Si no fuera por la consagración en Qatar 2022, los argentinos seguirían aferrados al recuerdo de aquella final perdida con Alemania en 2014. Una final que quedó en la memoria por lo cerca que se estuvo del objetivo y también por el sueño frustrado de Lionel Messi. Pero otro hecho que había causado enojo en su momento fue el festejo de los jugadores alemanes, quienes en un multitudinario festejo en Berlín entontaron un canto burlándose de la derrota argentina haciendo referencia a los gauchos argentinos.
“Así caminan los gauchos, los gauchos caminan así”, entonó el entonces capitán alemán Phillipp Lahm junto al verdugo de argentina, Mario Götze, y estrellas como Miroslav Klose y Toni Kroos, mientras avanzaban caminando agachados y lento. Para luego erguirse y gritar triunfantes “Así caminan los alemanes”, causando el estallido del público presente en el festejo.
Esta celebración es recordada por los argentinos, pero también por los mismos alemanes, ya que desde el 2014 que la selección alemana no volvió a acceder a los octavos de final de un Mundial y perdió protagonismo como potencia.
Haciendo un recuento de los mundiales siguientes al 2014, en Rusia 2018, Alemania llegó como campeón defensor y quedó eliminado en la fase de grupos por primera vez en 80 años. Debutó con una derrota ante México (1-0), venció agónicamente a Suecia (2-1) y cayó 2-0 frente a Corea del Sur, terminando último en su zona.
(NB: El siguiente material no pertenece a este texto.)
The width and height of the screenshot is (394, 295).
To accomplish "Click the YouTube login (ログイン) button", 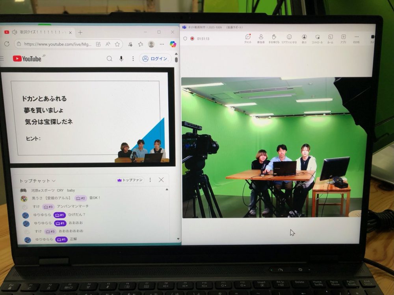I will point(155,59).
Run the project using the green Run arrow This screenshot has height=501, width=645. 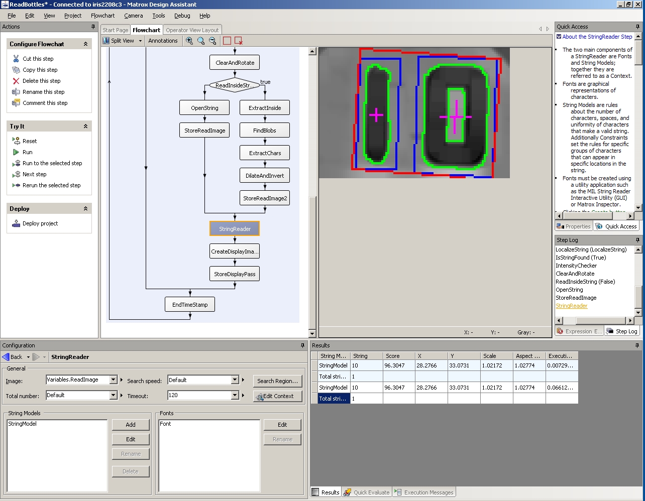tap(16, 152)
En Qatar 2022, repitió la decepción al volver a despedirse en la primera ronda. Perdió 2-1 con Japón, empató 1-1 ante España y goleó 4-2 a Costa Rica, pero la victoria de Japón sobre España la dejó nuevamente fuera por diferencia de goles.
Este lunes, en el Mundial de México, Estados Unidos y Canadá logró superar la fase inicial, algo que no había conseguido en las dos ediciones anteriores. Sin embargo, su camino terminó rápidamente al caer por penales frente a Paraguay en los dieciseisavos de final, luego de igualar 1-1 en los 120 minutos. Consumando así su tercera eliminación consecutiva antes de los octavos de final.

Con este recorrido, la selección alemana pasó de levantar su cuarta Copa del Mundo en 2014 a enlazar tres participaciones muy por debajo de su historia. Los resultados reflejan una crisis deportiva inédita para un equipo que, hasta entonces, era sinónimo de regularidad en las instancias decisivas de los Mundiales.